# [NEED HELP] Chucky on My Back!



## guardianmonkey (3 mo ago)

For my costume this year, I am trying to figure out how affix a near-scale Chucky doll to my back. I want it to look like he is kind of just hanging on so just putting him halfway into a backpack won't cut it.

Websearches for even pictures of something like this have been frustrating and ultimately fruitless. Any suggestions would be very welcome!


----------



## corey872 (Jan 10, 2010)

Welcome to the forum! Not exactly sure what you're asking - are you just considering poses for the doll, or looking for actual mechanical ways to do it?

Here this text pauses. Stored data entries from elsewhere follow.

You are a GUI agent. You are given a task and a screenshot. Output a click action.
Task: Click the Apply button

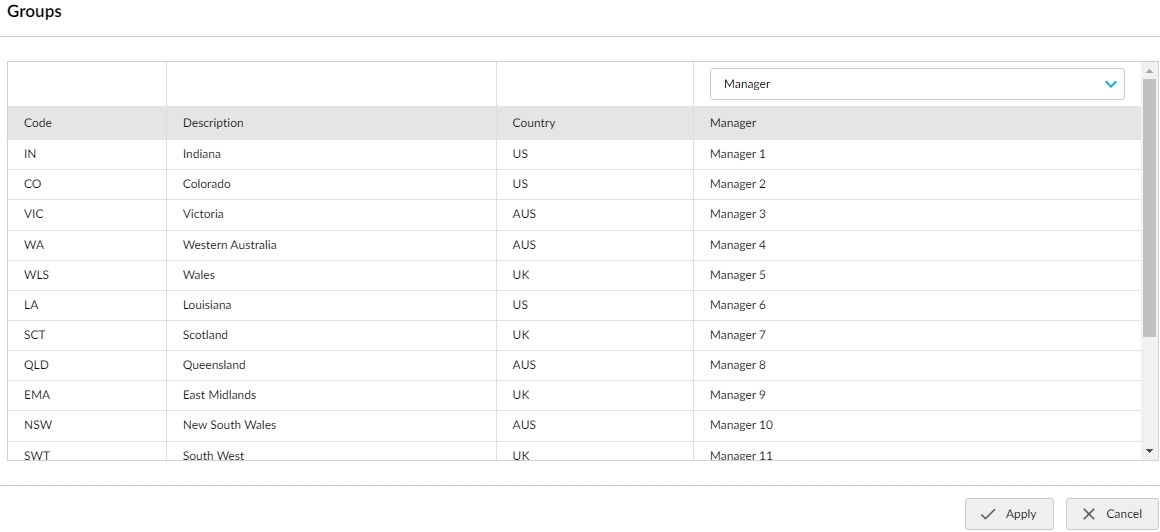[x=1008, y=514]
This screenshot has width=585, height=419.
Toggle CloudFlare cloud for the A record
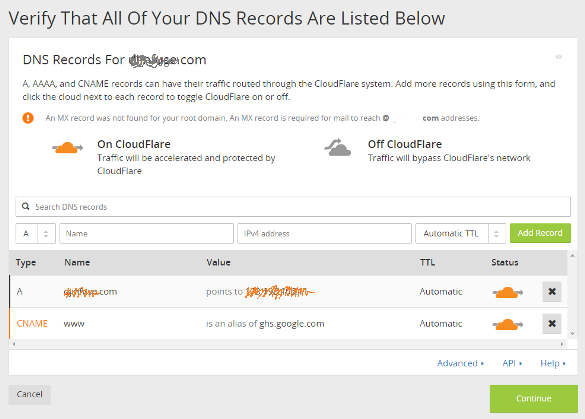pyautogui.click(x=507, y=292)

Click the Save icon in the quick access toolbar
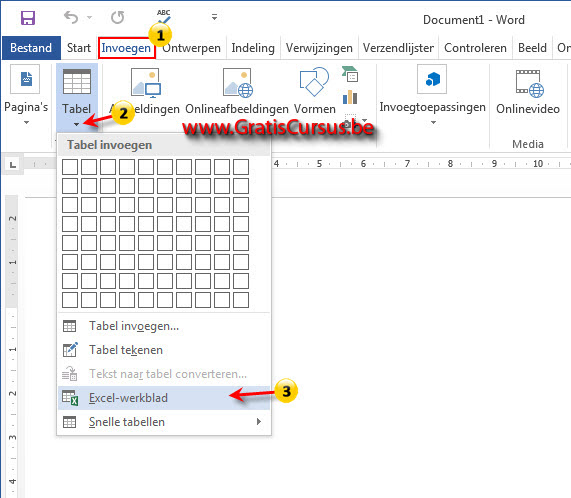click(x=28, y=17)
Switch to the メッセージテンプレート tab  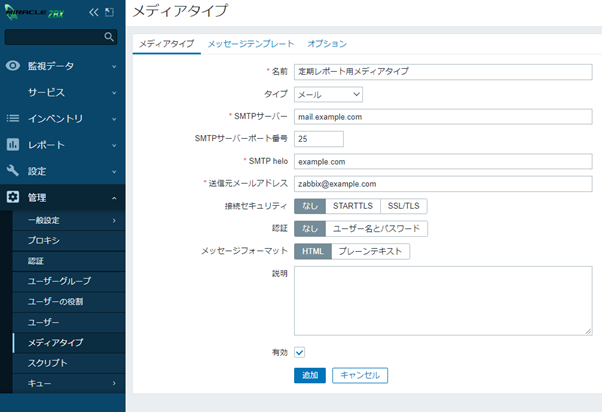click(250, 44)
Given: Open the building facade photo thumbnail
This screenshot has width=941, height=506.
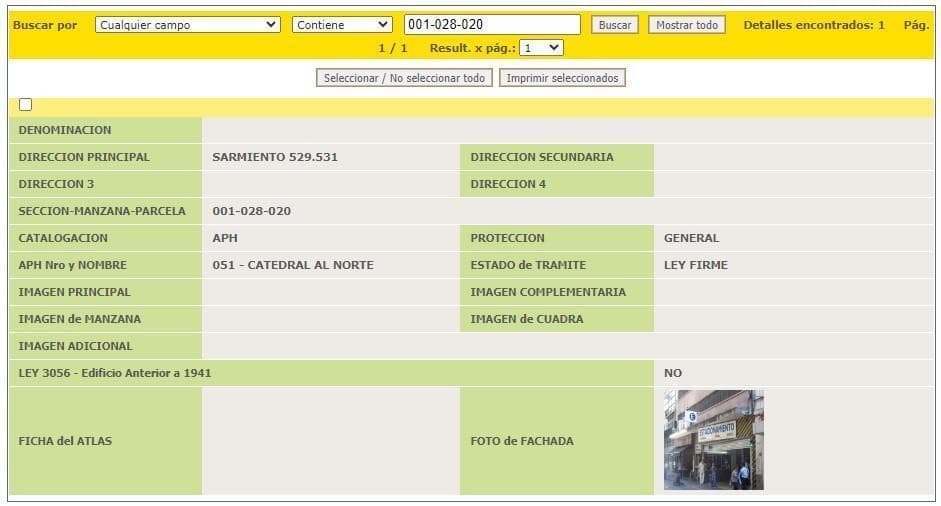Looking at the screenshot, I should (x=713, y=440).
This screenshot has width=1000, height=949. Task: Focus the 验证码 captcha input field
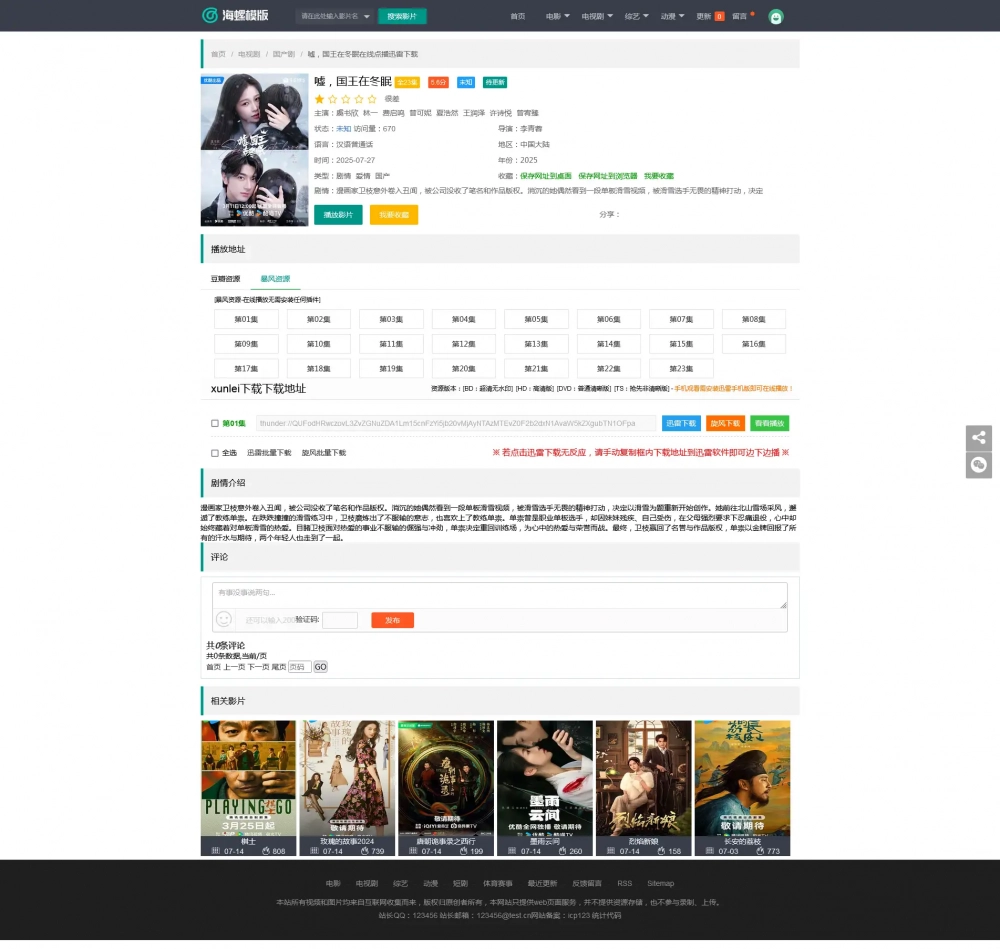(340, 620)
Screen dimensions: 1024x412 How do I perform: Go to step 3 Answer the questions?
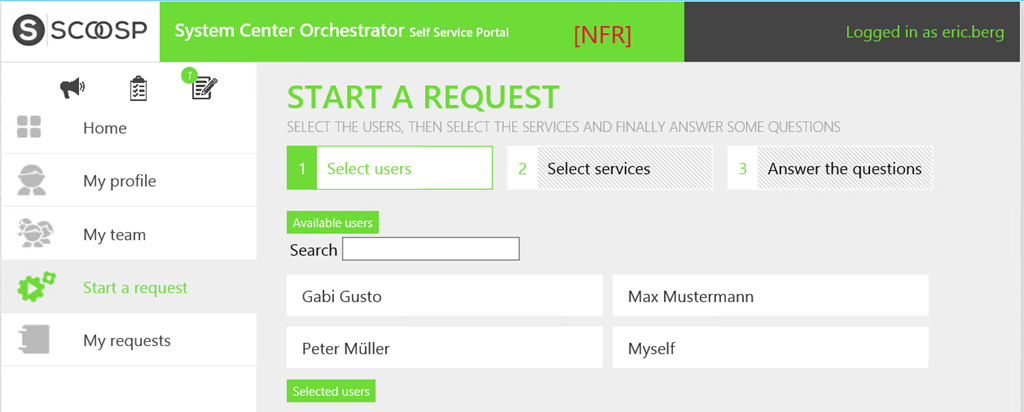(830, 168)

At first thought, I'd be tempted to say add a bit of velcro to his hands / feet, then add a bit of velcro to your shirt/jacket/blouse or whatever you intend to wear, then just attach the two. Though this might create a couple of problems - First that the doll would just sort of 'hang' there and second that the weight might tend to pull your garment down in back.

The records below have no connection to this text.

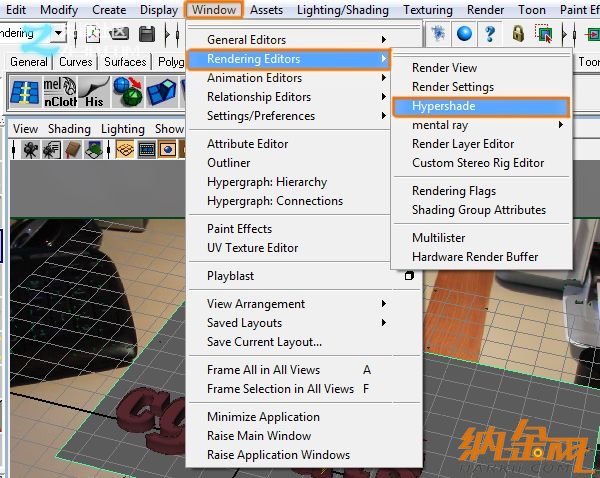This screenshot has height=478, width=600.
Task: Click the select camera icon in viewport toolbar
Action: click(31, 150)
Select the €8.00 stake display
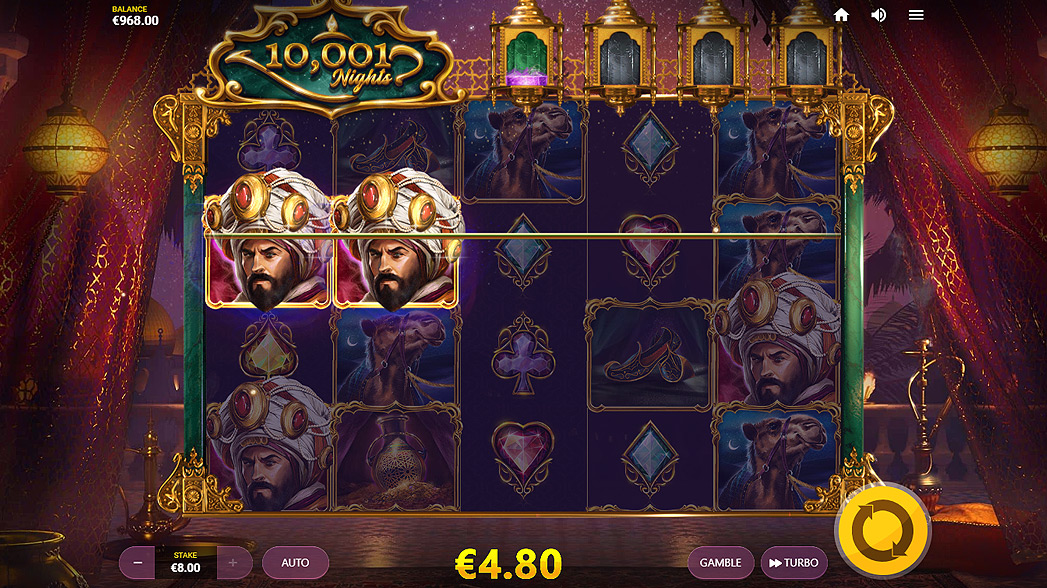This screenshot has width=1047, height=588. pos(186,563)
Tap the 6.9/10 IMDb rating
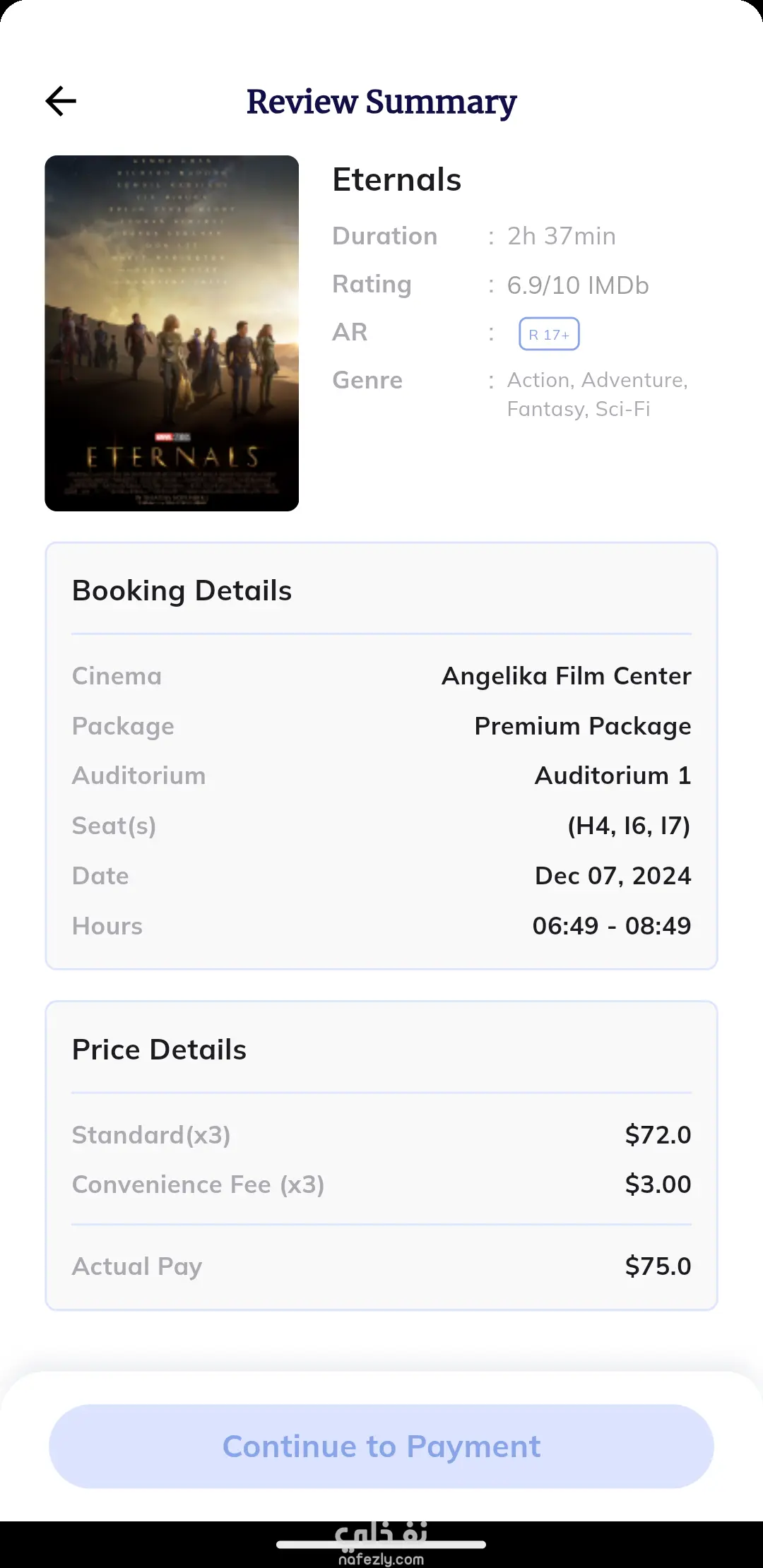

The first portion would be easily fixed by some sort of bendable steel wire armature to help 'pose' the doll. The second issue might be cured by wearing a snug fitting vest or undergarment of some sort and also a bit by the pose. For example if his hands were on your shoulders and feet planted in the middle of your back, then a good deal of downward weight could be held by your shoulders - this would be in contrast to a pose where he is completely attached to your back where he would constantly be sliding down.

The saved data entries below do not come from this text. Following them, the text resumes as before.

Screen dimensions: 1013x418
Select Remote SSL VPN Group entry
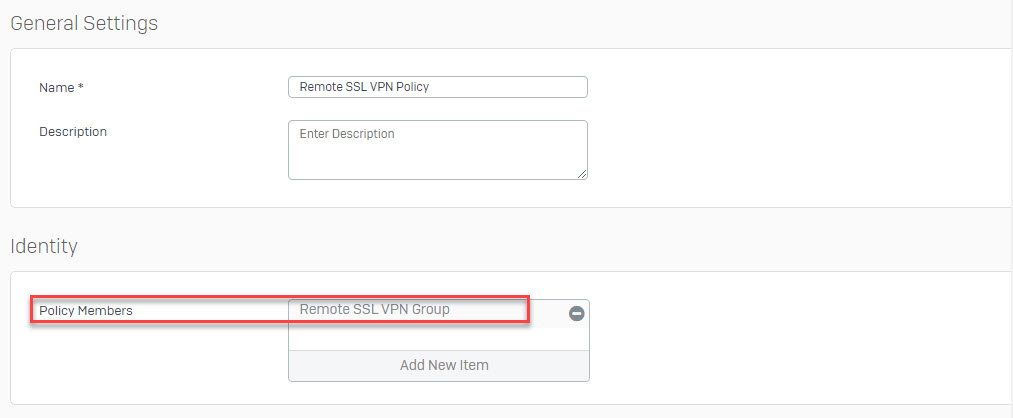click(x=427, y=313)
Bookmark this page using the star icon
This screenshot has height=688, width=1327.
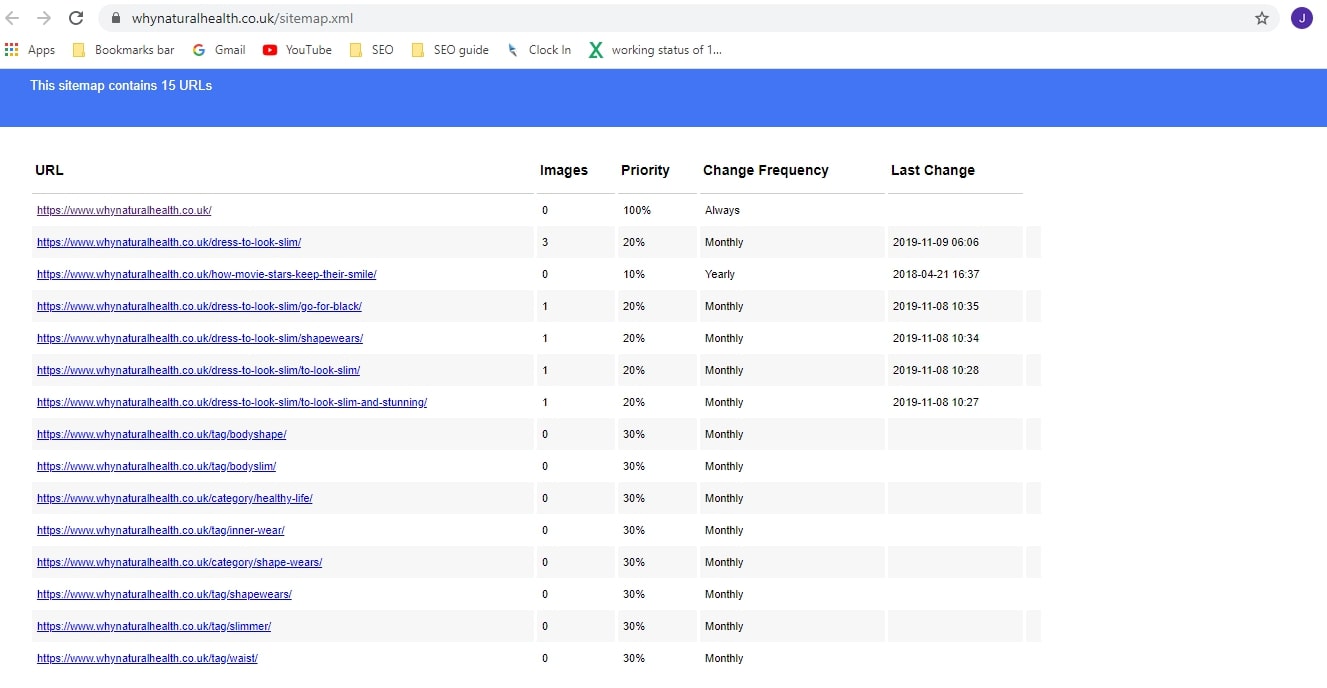(1262, 17)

You could obviously have a bit more fun with that type of pose... possibly a couple of knife handles secured to the undergarment and poking through to form 'handles' for him to hold on to, or somewhat of a 'choking' pose with his hands forward / over your shoulders - this would again bear a lot of downward weight.

Good luck! Let us know how it turns out.


----------



## guardianmonkey (3 mo ago)

No poses for my Chucky - he's rather limited in articulation. The most I was hoping for was pinning one of his wrists to my shoulder while the other flopped around with a knife 

My actual costume is that of a toy store worker, one unfortunate enough to have run across Charles Lee Ray after his voodoohoodoo. So at the moment, it consists of a short sleeve button down with an apron over top. My original idea was that the doll would be situation "on" my back, with a good portion of his upper torso popping up "over" my shoulder so he would be clearly visible.

He's definitely too heavy to attach directly to the shirt -- he would pull quite a bit, exactly as you guessed. I was hoping for some sort of body support on me that I could then somehow strap Chucky to, as invisibly as possible. I've lately been looking at those crossback braces that some retail workers wear for picking up heavy boxes. They look like they may fit snugly enough and make sense in the world of the costume.


----------



## fontgeek (Jul 24, 2006)

How about using a backpack under your shirt and having holes in your shirt where chucky's hands could be fastened to the shoulder straps.


----------